Maximum Likelihood Estimation of the Direction of Sound In A Reverberant Noisy Environment
Mohamed F. Mansour
TL;DR
The paper tackles direction-of-arrival estimation for a single sound source in reverberant and noisy environments, focusing on embedded hardware constraints. It introduces a physics-based Acoustic Wave Decomposition (AWD) that maps microphone-array observations ${\mathbf{p}}(\omega; t)$ to directional components and uses a maximum-likelihood criterion that fuses delay-based and energy-based cues to estimate the azimuth $\hat{\phi}$. Key contributions include the combination of time-delay and energy likelihoods derived from AWD, geometry-agnostic localization via a device acoustic dictionary, and the explicit modeling of surface scattering to mitigate spatial aliasing; the method shows robustness across room conditions and array geometries with reduced dependence on denoising.
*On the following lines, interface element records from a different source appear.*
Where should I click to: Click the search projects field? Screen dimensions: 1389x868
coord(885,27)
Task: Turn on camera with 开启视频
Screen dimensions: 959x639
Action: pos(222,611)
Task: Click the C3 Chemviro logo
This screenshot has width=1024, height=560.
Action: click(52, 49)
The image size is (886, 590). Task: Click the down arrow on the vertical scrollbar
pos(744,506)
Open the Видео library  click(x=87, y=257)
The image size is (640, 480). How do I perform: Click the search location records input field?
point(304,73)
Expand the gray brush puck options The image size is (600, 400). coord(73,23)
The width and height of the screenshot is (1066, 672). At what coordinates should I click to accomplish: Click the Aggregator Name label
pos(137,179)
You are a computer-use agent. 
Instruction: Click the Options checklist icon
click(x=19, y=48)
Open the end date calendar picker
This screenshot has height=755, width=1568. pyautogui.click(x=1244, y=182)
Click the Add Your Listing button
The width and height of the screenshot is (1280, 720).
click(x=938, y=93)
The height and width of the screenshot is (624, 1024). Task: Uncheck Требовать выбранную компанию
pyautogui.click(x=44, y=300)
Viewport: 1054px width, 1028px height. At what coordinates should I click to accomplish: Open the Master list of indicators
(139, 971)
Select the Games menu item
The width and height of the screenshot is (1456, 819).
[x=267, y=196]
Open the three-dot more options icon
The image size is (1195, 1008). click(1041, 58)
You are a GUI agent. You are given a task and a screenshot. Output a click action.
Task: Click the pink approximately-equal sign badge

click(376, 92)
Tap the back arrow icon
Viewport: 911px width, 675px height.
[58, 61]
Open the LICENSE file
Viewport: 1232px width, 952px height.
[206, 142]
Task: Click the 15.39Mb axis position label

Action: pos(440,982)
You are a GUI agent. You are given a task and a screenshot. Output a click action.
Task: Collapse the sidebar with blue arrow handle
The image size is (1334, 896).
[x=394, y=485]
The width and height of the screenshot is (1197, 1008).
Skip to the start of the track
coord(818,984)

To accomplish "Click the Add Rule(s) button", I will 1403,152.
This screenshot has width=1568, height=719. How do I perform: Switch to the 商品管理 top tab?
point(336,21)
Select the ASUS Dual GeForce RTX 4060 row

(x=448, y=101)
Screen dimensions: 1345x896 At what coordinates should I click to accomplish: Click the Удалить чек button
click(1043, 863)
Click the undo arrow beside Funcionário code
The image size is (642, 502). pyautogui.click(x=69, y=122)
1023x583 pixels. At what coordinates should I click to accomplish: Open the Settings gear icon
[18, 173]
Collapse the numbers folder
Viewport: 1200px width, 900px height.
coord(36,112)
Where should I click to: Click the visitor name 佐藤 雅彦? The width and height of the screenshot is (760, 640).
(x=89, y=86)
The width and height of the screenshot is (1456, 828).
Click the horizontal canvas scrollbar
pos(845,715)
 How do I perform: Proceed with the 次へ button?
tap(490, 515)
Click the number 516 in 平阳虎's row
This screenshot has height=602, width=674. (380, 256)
Empirical results on two array configurations with about 55k utterances demonstrate about $6^{\circ}$ MAE at high SNR and clear improvements over SRP-PHAT and a DNN baseline, particularly in high-error regimes, indicating strong practical potential for embedded DoA systems.
Abstract
We describe a new method for estimating the direction of sound in a reverberant environment from basic principles of sound propagation. The method utilizes SNR-adaptive features from time-delay and energy of the directional components after acoustic wave decomposition of the observed sound field to estimate the line-of-sight direction under noisy and reverberant conditions. The effectiveness of the approach is established with measured data of different microphone array configurations under various usage scenarios.